ROANOKE TIMES

                         Roanoke Times
                 Copyright (c) 1995, Landmark Communications, Inc.

DATE: THURSDAY, April 5, 1990                   TAG: 9004040855
SECTION: EXTRA                    PAGE: E-4   EDITION: METRO 
SOURCE: CHRIS GLADDEN STAFF WRITER
DATELINE:                                 LENGTH: Medium


BEGINNING TO END, `MECCA CASTS AN EMOTIONALLY CHARGED SPELL

In contemporary America, Miss Helen of Athol Fugard's "The Road to Mecca" would be called an "outsider artist." Art dealers and representatives of prestigious museums would beat a path to her door.

And her eccentric creations - concrete and beer-bottle camels, scrap-metal owls with headlights for eyes - would find themselves enshrined in coffee table books, uptown galleries and the bidding rooms of exclusive auction galleries.

But Fugard has set his story in 1974 in a small village in South Africa, where Miss Helen is perceived as a threat to the rigid conformity that seems to be a way of life in a country that has clung desperately to its intolerance.

"The Road to Mecca" inaugurates Mill Mountain Theatre's new Theatre B that fronts on Church Ave. According to the theater, it is only coincidental that another Fugard production inaugurated the original Theatre B. At any rate, Fugard seems to provide a good omen for Mill Mountain's secondary hall. Both productions demonstrate just how much of an asset Theatre B and its productions are to local theater. Fugard handles ideas as deftly as he does language and "Mecca" casts an emotionally charged spell from beginning to end.

It's a three character play with Miss Helen at the center. Played with forceful dignity by Basia McCoy, Miss Helen is a widow who begins following artistic visions after the end of her loveless marriage.

Her vegetable garden diminishes as her sculptures of exotic figures increase and her house becomes a glittering shrine of broken mirrors and candles. Miss Helen - like all true environmental visionaries - is creating a world for herself not out of choice but out of compulsion. Her work has become her reason to live but as she grows older, the more pious members of her community wish to put her in an adult home for "her own good."

Her best friend and chief supporter is Elsa Barlow, a teacher from Capetown who wandered into Miss Helen's garden one day and was immediately captivated by the woman and her art. Elsa has driven 800 miles in answer to a desperate letter from Miss Helen that includes references to suicide.

Miss Helen's visions have left her and the pressure is increasing for her to leave her home for an institution. Played with a humane fierceness by Leticia Copeland, Elsa feels that Miss Helen should maintain her independence. At the same time, she's trying to deal with her own personal and professional upheavals.

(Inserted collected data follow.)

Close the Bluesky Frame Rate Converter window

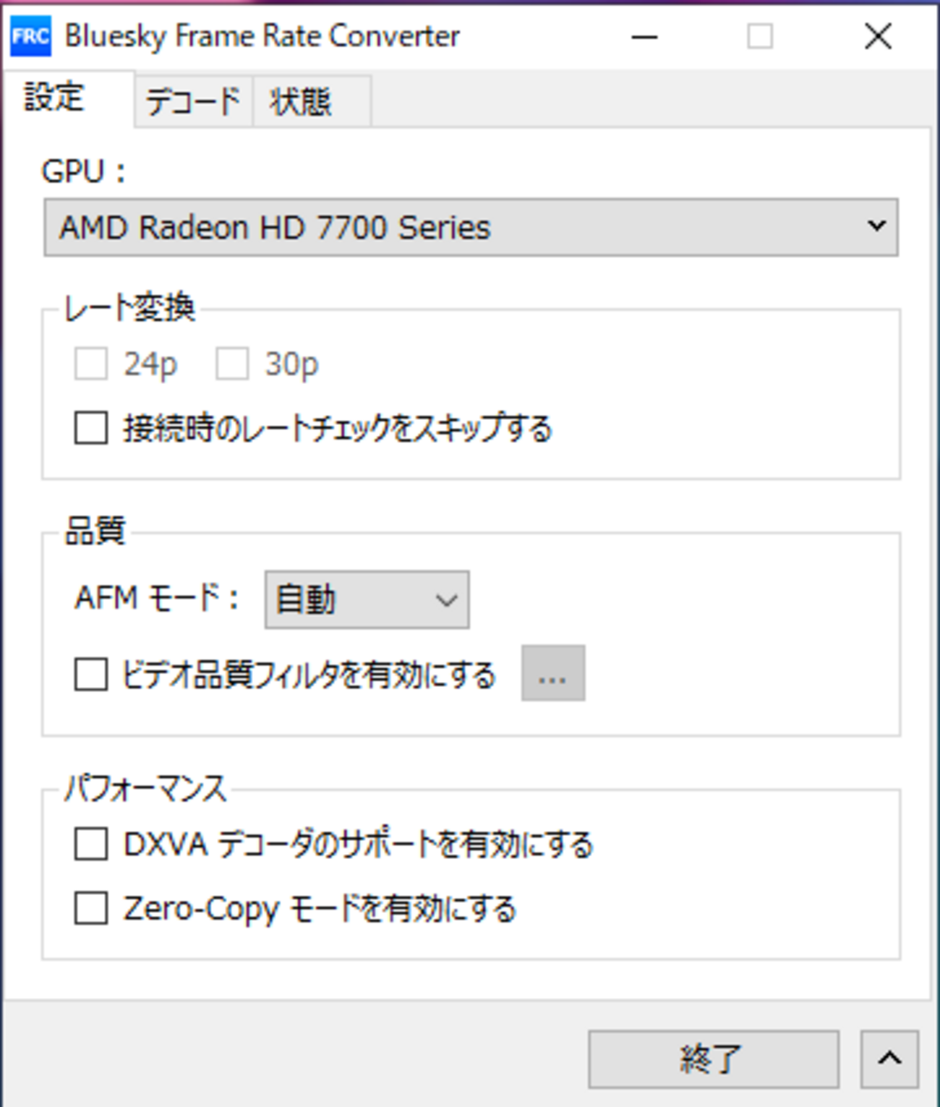(878, 36)
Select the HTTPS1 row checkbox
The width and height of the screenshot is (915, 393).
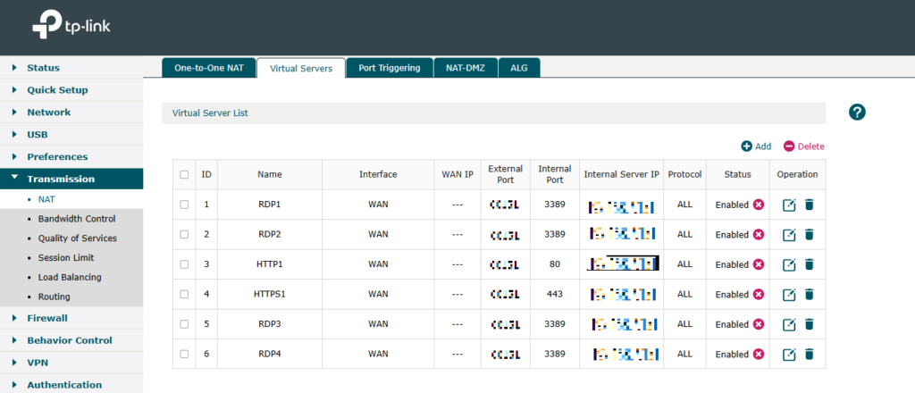click(x=184, y=295)
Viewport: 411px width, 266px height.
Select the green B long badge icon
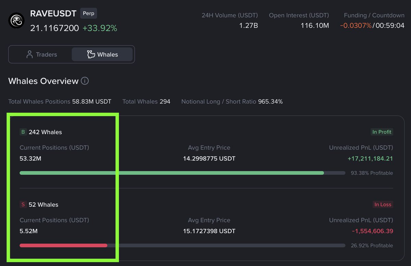pyautogui.click(x=23, y=132)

Elsa's apparent enemy is Marius Byleveld, a clergyman who has kept tabs on Miss Helen for 20 years and who admits that he sees Miss Helen's statues pointing east toward Mecca as a form of idolatry. But what makes Fugard so compelling is his ability to unveil an increasing depth to his characters. Motivations and emotional dynamics are not always as simple as they seem. Warren Watson skillfully allows the character of Marius to grow into someone more sympathetic than the initial impression he leaves.

Mary Best-Bova's sensitive direction underscores the kind of complexity that Fugard so artfully constructs and expresses the playwright's regard for the individual with the same force that Miss Helen's statues reflect her unavoidable need to express herself.